C'est le dilemme que doit résoudre l'exécutif en démarrant ses réformes, qui commencent à susciter des remous jusqu'au sein de sa large majorité.
A commencer par les efforts d'économies demandées cette semaine aux collectivités locales, qui craignent que la suppression de la taxe d'habitation n'aboutisse à les priver de toute liberté d'action.
Les coupes budgétaires abruptement annoncées début juillet ont par ailleurs crispé plusieurs secteurs, en particulier l'enseignement supérieur, la justice ou encore l'Intérieur.
Et pour les économies massives annoncées pour 2018 (20 milliards environ), les priorités politiques "ne se traduiront pas forcément en priorités budgétaires" car "plutôt que dépenser plus, on peut réorienter", a souligné M. Castaner.
Emmanuel Macron a en revanche a réglé rapidement ces dernières semaines deux crises délicates.
La semaine dernière, devant les protestations des milieux d'affaires, l'Élysée est intervenu pour assurer que les baisses d'impôt, notamment de l'ISF et des charges patronales, commenceraient dès l'an prochain.
L'affaire des assistants parlementaires du Parlement européen, mettant en cause notamment le Modem, s'est terminée par le départ de son allié François Bayrou.
Éviter la fronde
Et les ordonnances sur la loi travail ont été votées sans remous à l'Assemblée jeudi.
Pour éviter tout risque de fronde, le président a d'ailleurs effectué mardi soir une visite surprise auprès des députés de sa majorité. "Il n'y a pas de caporalisme ici, il n'y a pas d'ordre jupitérien, comme diraient certains", a assuré le chef de l'État.
Il en a pourtant profité pour les inciter à "l'exigence" et à garder comme "boussole" ce "qu'attendent les gens" et "ce qui est bon pour le pays".
Une réponse aux rares élus REM qui ont émis publiquement quelques critiques comme Jean-Jacques Bridey, président de la commission de la Défense de l'Assemblée qui a "regretté" la coupe de 850 millions dans le budget de la Défense.

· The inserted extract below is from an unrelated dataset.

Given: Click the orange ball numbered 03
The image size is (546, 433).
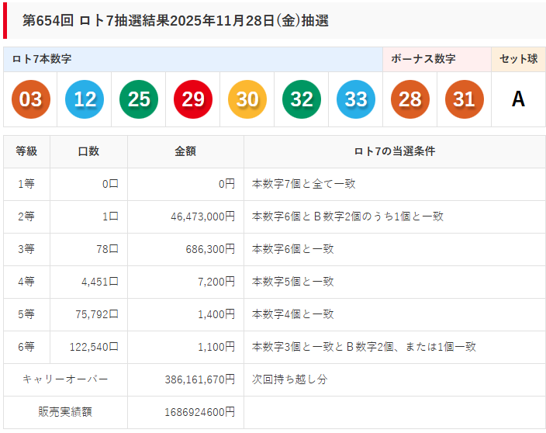Looking at the screenshot, I should (x=30, y=99).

Emmanuel Macron doit aussi surveiller sa popularité, toujours élevée avec 66% de bonnes opinions en juillet mais en baisse de 3 points.
Cette crise a redonné du tonus à l'opposition. Les députés LR ont dénoncé "la dérive d'un pouvoir personnel" alors que la présidente du FN Marine Le Pen a pointé "les limites très inquiétantes de M. Macron".
A gauche, le leader de La France Insoumise (LFI) a dénoncé "une erreur absolument énorme" d'Emmanuel Macron.